About and method
What this site is, and what it is not
Most writing about AI implementation quotes one alarming statistic and then sells you something. This site does the opposite. It quotes the research, shows you the sample size and the method, links the original, and sells you nothing.
Standing disclosure. We have run no surveys and delivered no AI projects. Our authority is that we read the primary research and show our working.
Who writes this
Sunny Patel is a UK SEO consultant and independent developer who builds and ships AI-assisted software. He does not sell AI transformation projects and has never run one. That is deliberate, and it is the point: this site has no consultancy to steer you toward and no tool it needs you to buy, so the evidence can point wherever it points.
His role here is narrow and checkable. He reads the primary research behind the headline failure statistics, quotes it with its methodology and sample size, and builds the free diagnostics on this site. Where a figure is contested, he shows the range and names each survey.
What this site may never claim
These are hard rules, not aspirations. If you find the site breaking one, it is a bug.
- It has run no surveys and owns no proprietary dataset.
- It has tested no tools and delivered no client AI projects.
- It never invents a sample size. When a study does not publish one, the citation says not stated in accessible sources, which is the honest answer.
- It never repeats a vendor's cost estimate as though it were research. Agency blog figures such as the widely quoted ten-to-fifty-thousand ranges are marketing, and are labelled as such.
- The risk diagnostic is not a validated statistical model and cannot predict whether a project will fail.
How a statistic gets onto this site
- Find the primary. Not a blog quoting a blog. The report, the press release, the national statistics bulletin.
- Read what it actually says. Numbers get more precise and more dramatic as they travel. A source saying "over 80%" becomes "80.3%" three articles later. We quote the source's own wording.
- Record the scaffolding. Sample size, method, fieldwork window, publication date. A figure without these is an anecdote wearing a suit.
- Note whether it is a measurement or a prediction. Several of the most-quoted AI failure figures are analyst forecasts about the future, not observations of the past. We mark those.
- Record whether you can actually read it. Several primary sources return an error to ordinary readers. Where that happens we say so and name the credible secondary we read instead.
The citation chip
Every statistic on this site carries a chip in the margin. Its dot tells you how much to trust the chain of custody:
- Green. We fetched and read the primary source.
- Amber. The figure is contested, ranged, or a prediction rather than a measurement. Read the range, not the headline.
- Oxblood. The primary source blocks ordinary readers. The figure comes from a named credible secondary, and we link both.
The current corpus
This site cites 15 sources and no others. Of those, 9 were read directly, 4 are contested or predicted, and 2 block ordinary readers and are quoted via a named secondary. 3 do not publish a sample size we can obtain, and we say so rather than guess.

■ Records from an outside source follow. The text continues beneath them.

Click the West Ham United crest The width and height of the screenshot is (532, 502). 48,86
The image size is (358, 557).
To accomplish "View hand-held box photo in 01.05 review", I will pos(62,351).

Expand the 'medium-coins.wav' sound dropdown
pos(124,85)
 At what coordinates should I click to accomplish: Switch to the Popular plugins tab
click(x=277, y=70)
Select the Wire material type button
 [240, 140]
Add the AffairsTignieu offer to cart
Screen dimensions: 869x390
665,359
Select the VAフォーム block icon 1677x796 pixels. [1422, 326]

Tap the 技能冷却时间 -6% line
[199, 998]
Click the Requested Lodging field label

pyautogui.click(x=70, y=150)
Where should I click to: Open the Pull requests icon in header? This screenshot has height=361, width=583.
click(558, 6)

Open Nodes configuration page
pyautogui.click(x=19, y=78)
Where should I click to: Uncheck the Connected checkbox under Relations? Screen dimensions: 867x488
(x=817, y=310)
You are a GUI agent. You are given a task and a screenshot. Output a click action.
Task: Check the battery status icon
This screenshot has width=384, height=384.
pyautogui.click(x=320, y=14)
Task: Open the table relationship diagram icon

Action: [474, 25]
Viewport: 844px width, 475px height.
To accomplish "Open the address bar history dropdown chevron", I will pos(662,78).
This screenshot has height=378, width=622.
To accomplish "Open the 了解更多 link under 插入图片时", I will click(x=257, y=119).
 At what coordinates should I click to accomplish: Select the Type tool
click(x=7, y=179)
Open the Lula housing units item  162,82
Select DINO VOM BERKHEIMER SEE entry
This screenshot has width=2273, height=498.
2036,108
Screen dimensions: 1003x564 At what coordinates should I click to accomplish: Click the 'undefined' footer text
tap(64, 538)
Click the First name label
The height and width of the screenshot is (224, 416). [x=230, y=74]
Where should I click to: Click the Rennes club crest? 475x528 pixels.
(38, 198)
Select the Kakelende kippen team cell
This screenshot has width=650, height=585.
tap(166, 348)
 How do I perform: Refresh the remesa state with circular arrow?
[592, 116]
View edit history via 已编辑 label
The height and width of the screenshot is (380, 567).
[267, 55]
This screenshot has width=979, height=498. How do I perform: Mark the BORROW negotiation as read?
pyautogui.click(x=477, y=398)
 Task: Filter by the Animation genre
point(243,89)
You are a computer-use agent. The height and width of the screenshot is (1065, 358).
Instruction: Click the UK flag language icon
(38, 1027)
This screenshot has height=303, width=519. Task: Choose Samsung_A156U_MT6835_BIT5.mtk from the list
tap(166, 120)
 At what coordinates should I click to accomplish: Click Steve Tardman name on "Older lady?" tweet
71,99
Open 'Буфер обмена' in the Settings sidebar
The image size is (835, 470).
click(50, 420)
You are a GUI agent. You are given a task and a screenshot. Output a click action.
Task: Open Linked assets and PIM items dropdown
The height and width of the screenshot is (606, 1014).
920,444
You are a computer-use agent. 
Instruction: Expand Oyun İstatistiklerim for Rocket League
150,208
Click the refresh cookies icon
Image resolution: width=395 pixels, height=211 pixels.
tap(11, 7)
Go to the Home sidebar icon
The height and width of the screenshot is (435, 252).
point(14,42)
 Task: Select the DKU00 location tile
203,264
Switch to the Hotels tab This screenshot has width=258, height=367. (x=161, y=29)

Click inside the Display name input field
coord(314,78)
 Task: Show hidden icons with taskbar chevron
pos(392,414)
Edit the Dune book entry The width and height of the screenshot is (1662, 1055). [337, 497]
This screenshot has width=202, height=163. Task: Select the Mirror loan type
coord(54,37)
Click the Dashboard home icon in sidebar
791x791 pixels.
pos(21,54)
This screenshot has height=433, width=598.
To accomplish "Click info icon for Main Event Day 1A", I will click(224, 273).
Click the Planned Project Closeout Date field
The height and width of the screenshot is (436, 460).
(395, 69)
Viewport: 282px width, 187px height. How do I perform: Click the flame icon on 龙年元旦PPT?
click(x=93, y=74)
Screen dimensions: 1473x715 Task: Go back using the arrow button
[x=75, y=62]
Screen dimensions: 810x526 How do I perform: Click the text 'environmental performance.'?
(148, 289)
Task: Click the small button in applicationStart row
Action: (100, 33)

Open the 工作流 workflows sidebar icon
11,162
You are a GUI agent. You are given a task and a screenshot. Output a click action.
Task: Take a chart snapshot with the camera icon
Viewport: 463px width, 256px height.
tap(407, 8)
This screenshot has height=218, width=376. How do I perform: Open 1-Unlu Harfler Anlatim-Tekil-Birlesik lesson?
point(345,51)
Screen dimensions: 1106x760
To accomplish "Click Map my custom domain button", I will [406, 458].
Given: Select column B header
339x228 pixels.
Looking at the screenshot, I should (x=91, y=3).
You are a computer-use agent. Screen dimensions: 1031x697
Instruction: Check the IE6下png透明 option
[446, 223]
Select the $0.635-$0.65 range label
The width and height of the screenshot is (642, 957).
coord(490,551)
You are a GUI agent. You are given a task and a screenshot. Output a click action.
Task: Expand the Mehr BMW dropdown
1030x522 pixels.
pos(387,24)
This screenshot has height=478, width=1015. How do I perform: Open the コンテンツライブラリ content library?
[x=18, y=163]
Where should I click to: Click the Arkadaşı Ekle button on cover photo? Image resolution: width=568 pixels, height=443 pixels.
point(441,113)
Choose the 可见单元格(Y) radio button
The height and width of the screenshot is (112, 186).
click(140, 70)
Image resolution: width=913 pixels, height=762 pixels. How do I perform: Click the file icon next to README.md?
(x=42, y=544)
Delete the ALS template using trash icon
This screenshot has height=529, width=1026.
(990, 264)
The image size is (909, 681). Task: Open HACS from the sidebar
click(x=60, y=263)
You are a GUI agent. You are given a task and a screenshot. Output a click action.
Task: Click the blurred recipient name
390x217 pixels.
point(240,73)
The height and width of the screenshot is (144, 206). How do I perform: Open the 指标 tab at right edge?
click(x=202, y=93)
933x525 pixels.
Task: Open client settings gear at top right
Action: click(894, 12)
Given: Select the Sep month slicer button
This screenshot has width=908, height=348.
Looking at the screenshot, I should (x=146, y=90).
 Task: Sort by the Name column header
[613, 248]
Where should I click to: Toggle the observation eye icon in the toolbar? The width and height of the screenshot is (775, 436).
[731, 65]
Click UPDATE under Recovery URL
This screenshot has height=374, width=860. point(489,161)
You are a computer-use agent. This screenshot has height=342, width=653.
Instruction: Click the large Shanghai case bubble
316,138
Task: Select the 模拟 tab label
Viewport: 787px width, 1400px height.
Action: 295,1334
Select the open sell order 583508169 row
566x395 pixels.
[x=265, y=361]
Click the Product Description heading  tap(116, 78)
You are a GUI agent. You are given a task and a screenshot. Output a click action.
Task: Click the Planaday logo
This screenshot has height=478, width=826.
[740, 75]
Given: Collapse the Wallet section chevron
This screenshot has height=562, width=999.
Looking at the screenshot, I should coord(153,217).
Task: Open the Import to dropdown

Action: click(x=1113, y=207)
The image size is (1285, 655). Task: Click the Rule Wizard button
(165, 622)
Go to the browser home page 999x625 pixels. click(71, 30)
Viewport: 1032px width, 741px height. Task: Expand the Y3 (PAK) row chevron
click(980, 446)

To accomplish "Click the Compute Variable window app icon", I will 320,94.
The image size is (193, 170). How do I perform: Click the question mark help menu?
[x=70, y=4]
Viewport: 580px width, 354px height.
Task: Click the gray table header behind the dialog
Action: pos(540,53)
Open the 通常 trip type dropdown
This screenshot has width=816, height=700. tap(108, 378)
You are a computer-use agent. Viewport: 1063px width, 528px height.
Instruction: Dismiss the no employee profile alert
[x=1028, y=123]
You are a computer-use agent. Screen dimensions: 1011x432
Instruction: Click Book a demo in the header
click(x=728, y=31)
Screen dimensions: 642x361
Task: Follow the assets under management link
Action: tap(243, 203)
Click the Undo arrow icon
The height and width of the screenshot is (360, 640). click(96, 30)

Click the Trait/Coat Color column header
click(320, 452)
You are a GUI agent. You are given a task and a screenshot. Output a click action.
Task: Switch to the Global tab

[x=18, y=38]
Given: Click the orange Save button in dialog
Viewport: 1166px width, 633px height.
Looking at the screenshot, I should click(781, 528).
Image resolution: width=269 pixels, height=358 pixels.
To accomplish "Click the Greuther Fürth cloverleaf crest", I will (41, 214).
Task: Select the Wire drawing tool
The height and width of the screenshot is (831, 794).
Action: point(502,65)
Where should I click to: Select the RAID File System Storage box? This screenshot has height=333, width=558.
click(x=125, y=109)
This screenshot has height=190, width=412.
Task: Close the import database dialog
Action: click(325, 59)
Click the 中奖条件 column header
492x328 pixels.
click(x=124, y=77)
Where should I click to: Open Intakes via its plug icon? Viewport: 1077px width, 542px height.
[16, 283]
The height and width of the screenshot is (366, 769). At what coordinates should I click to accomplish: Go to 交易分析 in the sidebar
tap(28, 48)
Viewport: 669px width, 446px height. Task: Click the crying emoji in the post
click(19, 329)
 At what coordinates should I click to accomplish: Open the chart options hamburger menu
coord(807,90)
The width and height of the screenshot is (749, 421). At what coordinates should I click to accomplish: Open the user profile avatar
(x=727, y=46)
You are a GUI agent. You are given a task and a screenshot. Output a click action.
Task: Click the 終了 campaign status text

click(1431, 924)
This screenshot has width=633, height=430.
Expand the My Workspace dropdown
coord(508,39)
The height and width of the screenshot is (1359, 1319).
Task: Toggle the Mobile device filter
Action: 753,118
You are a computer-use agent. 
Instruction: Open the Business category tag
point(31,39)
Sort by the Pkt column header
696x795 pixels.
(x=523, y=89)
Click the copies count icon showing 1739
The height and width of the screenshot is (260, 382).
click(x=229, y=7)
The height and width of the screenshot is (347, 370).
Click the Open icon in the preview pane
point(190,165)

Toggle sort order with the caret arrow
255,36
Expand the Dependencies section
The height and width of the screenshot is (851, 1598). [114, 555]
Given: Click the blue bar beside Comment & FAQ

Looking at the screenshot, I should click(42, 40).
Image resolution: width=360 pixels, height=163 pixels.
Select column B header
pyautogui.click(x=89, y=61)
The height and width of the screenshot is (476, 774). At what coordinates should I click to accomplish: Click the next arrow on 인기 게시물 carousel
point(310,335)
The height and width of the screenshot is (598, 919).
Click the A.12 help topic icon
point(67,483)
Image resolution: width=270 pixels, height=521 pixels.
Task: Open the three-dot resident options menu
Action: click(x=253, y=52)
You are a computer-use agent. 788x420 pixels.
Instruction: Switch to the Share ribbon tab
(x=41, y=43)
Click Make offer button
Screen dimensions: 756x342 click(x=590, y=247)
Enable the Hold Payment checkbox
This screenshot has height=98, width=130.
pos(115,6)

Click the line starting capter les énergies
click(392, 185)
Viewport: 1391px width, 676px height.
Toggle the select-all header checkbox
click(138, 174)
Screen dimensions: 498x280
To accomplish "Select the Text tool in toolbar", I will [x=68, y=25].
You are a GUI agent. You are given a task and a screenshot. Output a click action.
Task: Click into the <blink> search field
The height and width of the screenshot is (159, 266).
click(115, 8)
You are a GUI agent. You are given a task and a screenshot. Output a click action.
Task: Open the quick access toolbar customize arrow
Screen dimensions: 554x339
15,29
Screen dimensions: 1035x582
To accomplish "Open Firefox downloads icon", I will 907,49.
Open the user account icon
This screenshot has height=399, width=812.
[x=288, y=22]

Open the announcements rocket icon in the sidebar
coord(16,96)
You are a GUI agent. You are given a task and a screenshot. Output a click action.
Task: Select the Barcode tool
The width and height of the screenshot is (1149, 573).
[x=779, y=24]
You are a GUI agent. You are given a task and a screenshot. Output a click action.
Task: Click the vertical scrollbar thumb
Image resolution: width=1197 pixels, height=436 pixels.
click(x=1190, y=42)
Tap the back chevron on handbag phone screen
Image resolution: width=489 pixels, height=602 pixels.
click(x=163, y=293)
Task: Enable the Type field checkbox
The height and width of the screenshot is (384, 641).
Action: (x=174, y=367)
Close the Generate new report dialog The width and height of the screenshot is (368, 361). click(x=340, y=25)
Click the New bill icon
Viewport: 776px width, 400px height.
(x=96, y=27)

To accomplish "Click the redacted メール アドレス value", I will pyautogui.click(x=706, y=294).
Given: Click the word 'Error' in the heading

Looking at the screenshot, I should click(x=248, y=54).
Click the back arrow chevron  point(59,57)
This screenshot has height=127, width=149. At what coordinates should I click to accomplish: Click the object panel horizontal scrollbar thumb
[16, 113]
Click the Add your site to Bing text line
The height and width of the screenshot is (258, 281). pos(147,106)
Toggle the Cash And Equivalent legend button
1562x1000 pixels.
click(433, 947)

Adding a source means verifying it first. If a page you want does not exist, that is usually because the research to write it honestly does not exist either.
How this site pays for itself
Some links to software go to affiliate programmes, which means this site may earn a commission if you subscribe. Those links appear only inside advice we would give anyway, never as a list of tools to browse. Nothing on this site is gated behind an email address, there is no sales call, and no vendor has paid for a mention or seen a page before it went live.
Corrections
If a figure here misrepresents its source, that is the most serious error this site can make. Say so and it gets fixed, with the change noted. Every page shows the date its figures were last checked.